(Items from a dataset)
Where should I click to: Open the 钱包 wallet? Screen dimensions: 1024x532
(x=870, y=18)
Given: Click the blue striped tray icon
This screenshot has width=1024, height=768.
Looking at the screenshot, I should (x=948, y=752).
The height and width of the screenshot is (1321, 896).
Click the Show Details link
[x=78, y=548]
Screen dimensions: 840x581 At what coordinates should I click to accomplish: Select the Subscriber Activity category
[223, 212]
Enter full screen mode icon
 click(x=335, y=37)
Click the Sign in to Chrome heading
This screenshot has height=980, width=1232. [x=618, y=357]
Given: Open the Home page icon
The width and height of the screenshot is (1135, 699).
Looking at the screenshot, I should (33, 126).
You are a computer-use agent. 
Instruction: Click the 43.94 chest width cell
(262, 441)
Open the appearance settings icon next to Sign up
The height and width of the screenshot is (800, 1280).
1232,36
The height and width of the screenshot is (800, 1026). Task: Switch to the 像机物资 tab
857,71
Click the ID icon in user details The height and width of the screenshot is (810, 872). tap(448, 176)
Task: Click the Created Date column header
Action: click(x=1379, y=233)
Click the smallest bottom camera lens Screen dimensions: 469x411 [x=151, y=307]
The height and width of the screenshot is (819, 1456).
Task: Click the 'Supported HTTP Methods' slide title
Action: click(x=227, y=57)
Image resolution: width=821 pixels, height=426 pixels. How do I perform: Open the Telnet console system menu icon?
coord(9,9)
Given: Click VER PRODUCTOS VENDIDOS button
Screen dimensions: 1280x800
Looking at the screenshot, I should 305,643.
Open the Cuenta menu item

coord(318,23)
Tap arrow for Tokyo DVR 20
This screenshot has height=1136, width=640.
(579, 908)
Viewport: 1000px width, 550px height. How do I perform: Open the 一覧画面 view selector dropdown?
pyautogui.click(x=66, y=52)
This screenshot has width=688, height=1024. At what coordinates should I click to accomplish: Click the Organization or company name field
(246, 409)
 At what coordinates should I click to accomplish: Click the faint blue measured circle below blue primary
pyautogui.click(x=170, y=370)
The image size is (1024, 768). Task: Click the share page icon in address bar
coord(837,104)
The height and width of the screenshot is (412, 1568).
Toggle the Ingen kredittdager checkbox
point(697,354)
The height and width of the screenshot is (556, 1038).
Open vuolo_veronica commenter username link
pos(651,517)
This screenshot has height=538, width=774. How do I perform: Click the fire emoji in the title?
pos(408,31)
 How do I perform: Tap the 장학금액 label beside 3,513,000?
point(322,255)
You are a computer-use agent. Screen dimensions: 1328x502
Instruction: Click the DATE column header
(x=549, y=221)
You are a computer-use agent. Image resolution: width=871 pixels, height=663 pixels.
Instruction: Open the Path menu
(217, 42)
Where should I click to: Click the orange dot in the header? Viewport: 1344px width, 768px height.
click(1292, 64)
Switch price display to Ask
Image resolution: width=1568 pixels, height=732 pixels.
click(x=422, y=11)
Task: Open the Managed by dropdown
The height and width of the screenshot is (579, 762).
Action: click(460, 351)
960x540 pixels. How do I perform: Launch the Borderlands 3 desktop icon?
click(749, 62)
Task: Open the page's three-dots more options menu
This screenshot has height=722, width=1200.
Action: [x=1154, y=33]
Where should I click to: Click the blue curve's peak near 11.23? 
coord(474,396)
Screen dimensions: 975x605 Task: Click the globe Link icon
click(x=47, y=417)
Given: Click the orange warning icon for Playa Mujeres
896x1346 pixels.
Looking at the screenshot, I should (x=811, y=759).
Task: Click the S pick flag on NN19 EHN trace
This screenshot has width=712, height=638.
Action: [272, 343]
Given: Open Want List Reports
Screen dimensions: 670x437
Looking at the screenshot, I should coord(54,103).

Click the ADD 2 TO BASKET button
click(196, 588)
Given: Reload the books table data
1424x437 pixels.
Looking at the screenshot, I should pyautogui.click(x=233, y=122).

#### Description of the task:
Print out every entry, keeping each one exact.

#### Response to this exercise:
Where should I click to: Open the 钱包 wallet? Screen dimensions: 1024x532
(x=870, y=18)
Given: Click the blue striped tray icon
This screenshot has width=1024, height=768.
Looking at the screenshot, I should (x=948, y=752).
The height and width of the screenshot is (1321, 896).
Click the Show Details link
[x=78, y=548]
Screen dimensions: 840x581 At what coordinates should I click to accomplish: Select the Subscriber Activity category
[223, 212]
Enter full screen mode icon
 click(x=335, y=37)
Click the Sign in to Chrome heading
This screenshot has height=980, width=1232. [x=618, y=357]
Given: Open the Home page icon
The width and height of the screenshot is (1135, 699).
Looking at the screenshot, I should (33, 126).
You are a computer-use agent. 
Instruction: Click the 43.94 chest width cell
(262, 441)
Open the appearance settings icon next to Sign up
The height and width of the screenshot is (800, 1280).
1232,36
The height and width of the screenshot is (800, 1026). Task: Switch to the 像机物资 tab
857,71
Click the ID icon in user details The height and width of the screenshot is (810, 872). tap(448, 176)
Task: Click the Created Date column header
Action: click(x=1379, y=233)
Click the smallest bottom camera lens Screen dimensions: 469x411 [x=151, y=307]
The height and width of the screenshot is (819, 1456).
Task: Click the 'Supported HTTP Methods' slide title
Action: click(x=227, y=57)
Image resolution: width=821 pixels, height=426 pixels. How do I perform: Open the Telnet console system menu icon?
coord(9,9)
Given: Click VER PRODUCTOS VENDIDOS button
Screen dimensions: 1280x800
Looking at the screenshot, I should 305,643.
Open the Cuenta menu item

coord(318,23)
Tap arrow for Tokyo DVR 20
This screenshot has height=1136, width=640.
(579, 908)
Viewport: 1000px width, 550px height. How do I perform: Open the 一覧画面 view selector dropdown?
pyautogui.click(x=66, y=52)
This screenshot has width=688, height=1024. At what coordinates should I click to accomplish: Click the Organization or company name field
(246, 409)
 At what coordinates should I click to accomplish: Click the faint blue measured circle below blue primary
pyautogui.click(x=170, y=370)
The image size is (1024, 768). Task: Click the share page icon in address bar
coord(837,104)
The height and width of the screenshot is (412, 1568).
Toggle the Ingen kredittdager checkbox
point(697,354)
The height and width of the screenshot is (556, 1038).
Open vuolo_veronica commenter username link
pos(651,517)
This screenshot has height=538, width=774. How do I perform: Click the fire emoji in the title?
pos(408,31)
 How do I perform: Tap the 장학금액 label beside 3,513,000?
point(322,255)
You are a computer-use agent. Screen dimensions: 1328x502
Instruction: Click the DATE column header
(x=549, y=221)
You are a computer-use agent. Image resolution: width=871 pixels, height=663 pixels.
Instruction: Open the Path menu
(217, 42)
Where should I click to: Click the orange dot in the header? Viewport: 1344px width, 768px height.
click(1292, 64)
Switch price display to Ask
Image resolution: width=1568 pixels, height=732 pixels.
click(x=422, y=11)
Task: Open the Managed by dropdown
The height and width of the screenshot is (579, 762).
Action: click(460, 351)
960x540 pixels. How do I perform: Launch the Borderlands 3 desktop icon?
click(749, 62)
Task: Open the page's three-dots more options menu
This screenshot has height=722, width=1200.
Action: [x=1154, y=33]
Where should I click to: Click the blue curve's peak near 11.23? 
coord(474,396)
Screen dimensions: 975x605 Task: Click the globe Link icon
click(x=47, y=417)
Given: Click the orange warning icon for Playa Mujeres
896x1346 pixels.
Looking at the screenshot, I should (x=811, y=759).
Task: Click the S pick flag on NN19 EHN trace
This screenshot has width=712, height=638.
Action: [272, 343]
Given: Open Want List Reports
Screen dimensions: 670x437
Looking at the screenshot, I should coord(54,103).

Click the ADD 2 TO BASKET button
click(196, 588)
Given: Reload the books table data
1424x437 pixels.
Looking at the screenshot, I should pyautogui.click(x=233, y=122).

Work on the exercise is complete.